→ WORK TO COMPLETE
Return the data below unchanged, starting with the line that contains "Point to the label 'оболочка (стекло)'" and going on through the line that contains "point(177,22)", both included. Leave the pictures out.

[START AVAILABLE RECORDS]

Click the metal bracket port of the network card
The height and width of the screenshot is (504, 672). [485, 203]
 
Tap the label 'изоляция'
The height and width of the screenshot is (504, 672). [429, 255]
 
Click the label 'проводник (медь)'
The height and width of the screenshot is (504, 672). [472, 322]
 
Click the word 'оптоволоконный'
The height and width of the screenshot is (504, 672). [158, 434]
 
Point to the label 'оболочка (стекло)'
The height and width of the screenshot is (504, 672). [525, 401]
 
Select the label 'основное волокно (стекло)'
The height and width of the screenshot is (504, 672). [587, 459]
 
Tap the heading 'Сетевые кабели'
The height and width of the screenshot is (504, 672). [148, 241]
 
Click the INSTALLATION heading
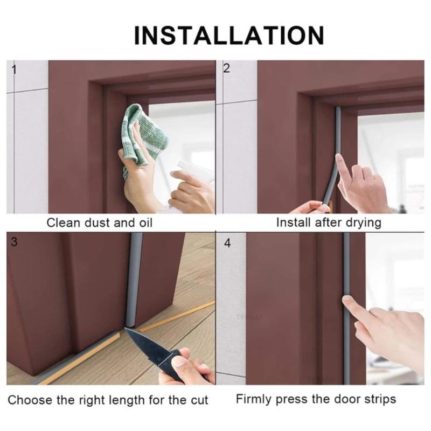(x=229, y=36)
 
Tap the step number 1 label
(x=14, y=69)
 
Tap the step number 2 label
(x=226, y=68)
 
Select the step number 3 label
(x=15, y=242)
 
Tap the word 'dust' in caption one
(x=98, y=223)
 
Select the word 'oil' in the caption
(x=145, y=223)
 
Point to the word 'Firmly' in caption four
(x=254, y=399)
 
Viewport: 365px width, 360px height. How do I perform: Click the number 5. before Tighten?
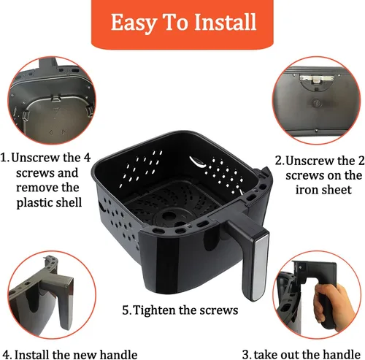point(127,310)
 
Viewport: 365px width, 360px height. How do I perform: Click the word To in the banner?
point(177,22)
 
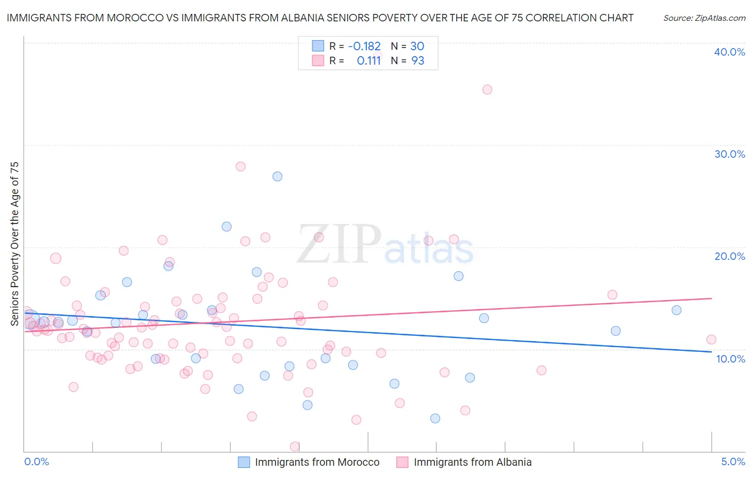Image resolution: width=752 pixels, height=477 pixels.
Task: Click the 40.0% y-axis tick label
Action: click(x=730, y=52)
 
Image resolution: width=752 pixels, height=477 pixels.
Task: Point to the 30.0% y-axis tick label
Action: click(x=730, y=154)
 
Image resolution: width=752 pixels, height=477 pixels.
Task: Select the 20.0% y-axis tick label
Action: click(x=730, y=256)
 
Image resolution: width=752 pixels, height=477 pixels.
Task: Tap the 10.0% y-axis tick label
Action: click(x=731, y=359)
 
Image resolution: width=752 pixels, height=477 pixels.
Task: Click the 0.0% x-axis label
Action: click(x=36, y=461)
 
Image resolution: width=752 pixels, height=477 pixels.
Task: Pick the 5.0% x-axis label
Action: click(x=733, y=461)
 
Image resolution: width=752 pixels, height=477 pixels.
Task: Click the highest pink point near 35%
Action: click(x=487, y=89)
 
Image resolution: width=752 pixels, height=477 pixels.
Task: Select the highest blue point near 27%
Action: click(x=277, y=176)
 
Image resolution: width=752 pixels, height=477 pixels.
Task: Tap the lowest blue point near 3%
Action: click(x=435, y=418)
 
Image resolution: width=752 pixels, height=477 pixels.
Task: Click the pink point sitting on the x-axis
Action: click(x=294, y=447)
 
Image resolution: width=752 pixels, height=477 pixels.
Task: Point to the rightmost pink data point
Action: click(x=711, y=340)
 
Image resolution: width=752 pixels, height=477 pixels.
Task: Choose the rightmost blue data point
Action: click(x=676, y=310)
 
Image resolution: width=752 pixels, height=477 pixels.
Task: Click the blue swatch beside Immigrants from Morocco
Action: click(x=244, y=462)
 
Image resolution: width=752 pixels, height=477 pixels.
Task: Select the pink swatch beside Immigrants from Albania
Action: click(x=402, y=462)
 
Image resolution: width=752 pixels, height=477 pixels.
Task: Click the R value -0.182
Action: click(x=364, y=47)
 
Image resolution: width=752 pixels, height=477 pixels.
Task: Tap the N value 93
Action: click(x=417, y=61)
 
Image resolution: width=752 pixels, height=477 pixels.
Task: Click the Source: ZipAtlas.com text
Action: click(x=704, y=18)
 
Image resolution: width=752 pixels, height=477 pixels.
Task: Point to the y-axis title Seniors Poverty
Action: click(x=14, y=243)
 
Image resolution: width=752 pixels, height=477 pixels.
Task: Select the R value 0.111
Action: click(x=369, y=61)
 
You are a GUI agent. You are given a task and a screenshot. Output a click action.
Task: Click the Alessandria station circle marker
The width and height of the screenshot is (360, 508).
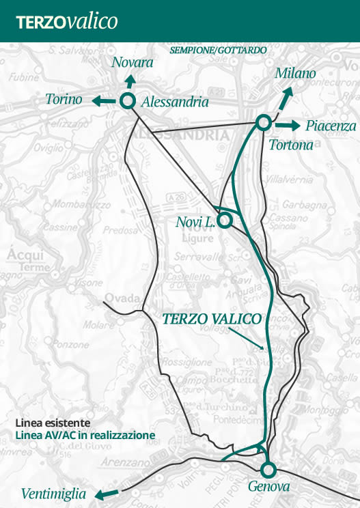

[END AVAILABLE RECORDS]

→ EXERCISE SOLUTION
Point to the label 'оболочка (стекло)'
The height and width of the screenshot is (504, 672). [525, 401]
 
Select the label 'основное волокно (стекло)'
The height and width of the screenshot is (504, 672). [587, 459]
 
Tap the heading 'Сетевые кабели'
The height and width of the screenshot is (504, 672). [148, 241]
 
Click the INSTALLATION heading
(x=229, y=36)
 
Tap the step number 1 label
(x=14, y=69)
 
Tap the step number 2 label
(x=226, y=68)
 
Select the step number 3 label
(x=15, y=242)
 
Tap the word 'dust' in caption one
(x=98, y=223)
 
Select the word 'oil' in the caption
(x=145, y=223)
 
Point to the word 'Firmly' in caption four
(x=254, y=399)
 
Viewport: 365px width, 360px height. How do I perform: Click the number 5. before Tighten?
point(127,310)
 
Viewport: 365px width, 360px height. How do I perform: Click the word To in the banner?
point(177,22)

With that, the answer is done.